Holy crap! You can use SSL client certificates to easily authenticate user logins!

What they hell am I talking about?

So, there’s this thing, SSL client certificates. They are pretty much exactly the same as SSL server certificates. They work like this:

  1. The web server has a key pair.
  2. The client generates a key pair.
  3. The client send the public key to the server.
  4. The server signs the public key with it’s private key and send a certificate back to the client.
  5. The client saves the certificate.

What’s that good for? Authentication! How’s it work? Basically:

  1. They client signs some random data with it’s public key.
  2. The client sends the signed data and the certificate to the server.
  3. The server verifies that the random data is signed with the public key in the certificate.
  4. The server verifies that it signed the certificate with it’s private key.
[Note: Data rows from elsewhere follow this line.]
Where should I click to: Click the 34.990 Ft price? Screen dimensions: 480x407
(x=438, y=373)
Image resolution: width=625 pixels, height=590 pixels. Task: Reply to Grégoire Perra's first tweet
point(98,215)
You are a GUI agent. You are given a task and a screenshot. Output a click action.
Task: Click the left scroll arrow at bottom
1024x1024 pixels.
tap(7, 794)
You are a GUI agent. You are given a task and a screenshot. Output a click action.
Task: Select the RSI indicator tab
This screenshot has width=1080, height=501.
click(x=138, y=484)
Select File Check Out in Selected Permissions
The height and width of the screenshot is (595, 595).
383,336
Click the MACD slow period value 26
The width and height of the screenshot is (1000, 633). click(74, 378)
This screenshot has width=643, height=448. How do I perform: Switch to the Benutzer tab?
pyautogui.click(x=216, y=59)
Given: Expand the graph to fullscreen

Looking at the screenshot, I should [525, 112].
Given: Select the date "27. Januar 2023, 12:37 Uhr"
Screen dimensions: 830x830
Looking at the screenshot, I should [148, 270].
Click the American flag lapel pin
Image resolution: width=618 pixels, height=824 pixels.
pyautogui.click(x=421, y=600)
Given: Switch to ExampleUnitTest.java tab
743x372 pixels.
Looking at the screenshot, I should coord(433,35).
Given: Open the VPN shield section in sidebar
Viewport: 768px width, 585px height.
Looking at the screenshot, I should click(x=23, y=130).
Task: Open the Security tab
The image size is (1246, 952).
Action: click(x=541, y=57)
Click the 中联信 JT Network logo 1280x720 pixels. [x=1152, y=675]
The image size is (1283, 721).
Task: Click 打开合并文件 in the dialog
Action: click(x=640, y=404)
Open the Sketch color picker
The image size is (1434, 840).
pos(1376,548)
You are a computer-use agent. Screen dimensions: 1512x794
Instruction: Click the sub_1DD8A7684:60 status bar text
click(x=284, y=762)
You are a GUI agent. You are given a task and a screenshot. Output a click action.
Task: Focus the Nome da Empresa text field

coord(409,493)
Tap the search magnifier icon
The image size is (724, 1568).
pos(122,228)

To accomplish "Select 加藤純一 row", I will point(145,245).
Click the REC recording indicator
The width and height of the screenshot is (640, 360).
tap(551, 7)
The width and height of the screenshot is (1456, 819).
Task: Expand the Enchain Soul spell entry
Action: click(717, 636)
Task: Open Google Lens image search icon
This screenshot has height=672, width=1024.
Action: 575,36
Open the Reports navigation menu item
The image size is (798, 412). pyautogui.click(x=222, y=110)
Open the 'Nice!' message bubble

The end results is that the server knows that the client is in possession of the private key and that it trusts the client. (This is more or less the same process that determines if you get a broken lock or not when you connect to a server, the difference being that it’s the server’s certificate and the browser verifies it against certificate it trusts.)

While client certificates and their key pairs can be transferred between devices, it’s a pain to do, and basically impossible without access to the original device. That means they can’t be phished, sniffed, or otherwise stolen. They can be used alone for login or as a factor in multi-factor authentication. And they are supported by all of the major browsers, desktop and moble, even that one that is usually a problem.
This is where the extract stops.